DOCUMENT SEGMENT -

--- Start ---

Hey all,
I’m doing some text mining in the last time, so I needed a reliable list of german stop words.
The only real advanced version I have found was the lucene ”GermanAnalyzer”. That is the seed of the following list I wanted to share with you.
I already formatted this as an array that is put into a HashSet, so you can easily use it within your Java code via HashSet#contains(token).
public final static HashSet<String> GERMAN_STOP_WORDS = new HashSet<String>(
Arrays.asList(new String[] { "and", "the", "of", "to", "einer",
"eine", "eines", "einem", "einen", "der", "die", "das",
"dass", "daß", "du", "er", "sie", "es", "was", "wer",
"wie", "wir", "und", "oder", "ohne", "mit", "am", "im",
"in", "aus", "auf", "ist", "sein", "war", "wird", "ihr",
"ihre", "ihres", "ihnen", "ihrer", "als", "für", "von",
"mit", "dich", "dir", "mich", "mir", "mein", "sein",
"kein", "durch", "wegen", "wird", "sich", "bei", "beim",
"noch", "den", "dem", "zu", "zur", "zum", "auf", "ein",
"auch", "werden", "an", "des", "sein", "sind", "vor",
"nicht", "sehr", "um", "unsere", "ohne", "so", "da", "nur",
"diese", "dieser", "diesem", "dieses", "nach", "über",
"mehr", "hat", "bis", "uns", "unser", "unserer", "unserem",
"unsers", "euch", "euers", "euer", "eurem", "ihr", "ihres",
"ihrer", "ihrem", "alle", "vom" }));
Note that there are some english words as well, if you don’t need them, they are just in the first section of the array. So you can easily remove them ;)

--- End ---

THINGS TO DO -
1. In the post on German stop words, which tool's list served as the seed for the shared list?
2. Retype word for word the part of the German stop words post starting with "The only real" and going on through "code via HashSet#contains(token).".

SOURCE EXCERPT -
--- Start ---

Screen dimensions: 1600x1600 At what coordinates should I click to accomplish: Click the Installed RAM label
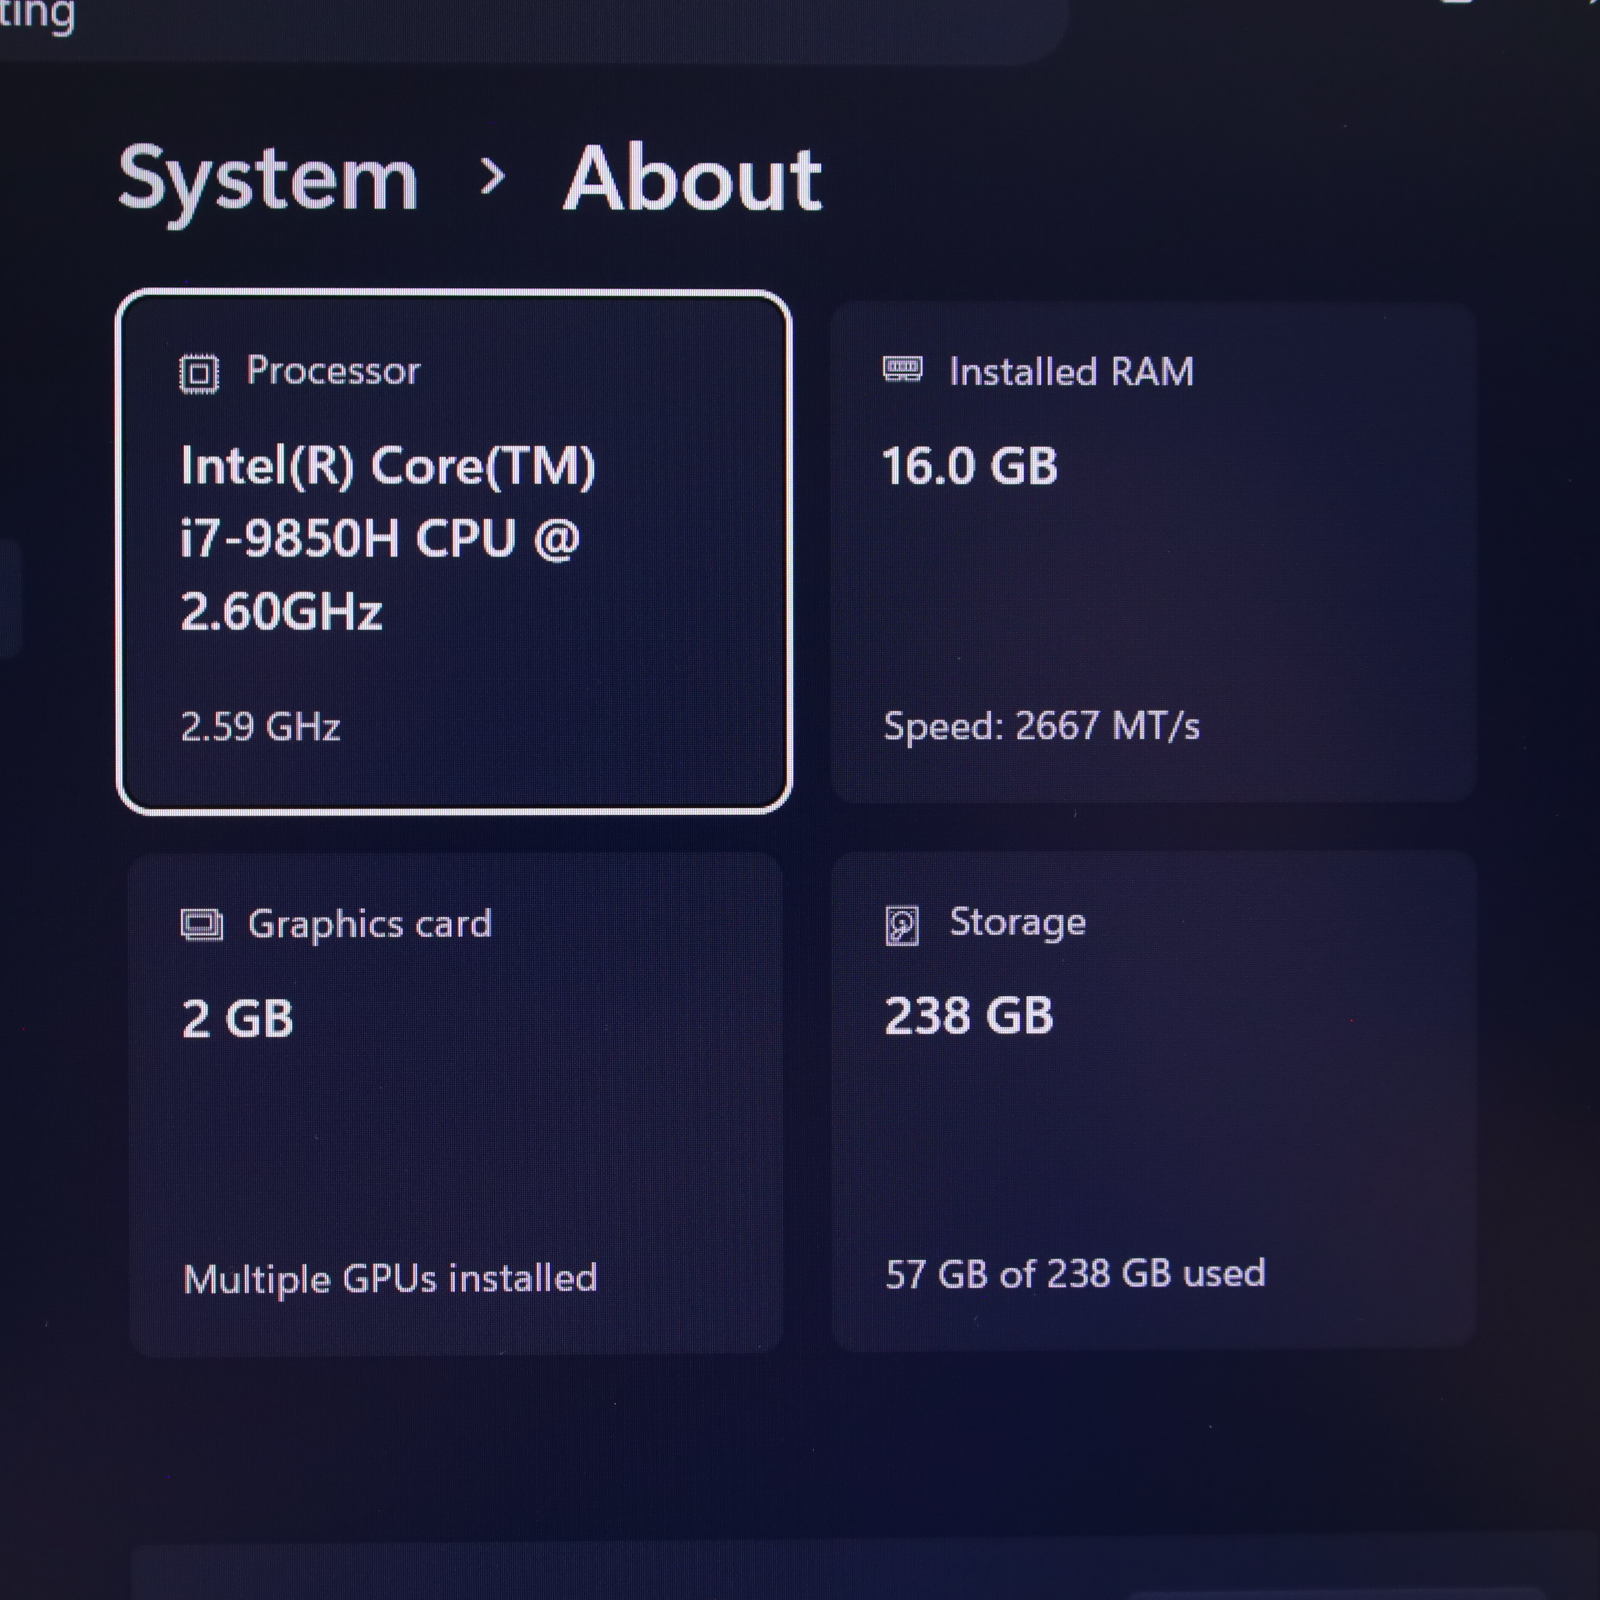[x=1072, y=372]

--- End ---

TASK SOLUTIONS -
1. The Lucene GermanAnalyzer.

2.
The only real advanced version I have found was the lucene ”GermanAnalyzer”. That is the seed of the following list I wanted to share with you.
I already formatted this as an array that is put into a HashSet, so you can easily use it within your Java code via HashSet#contains(token).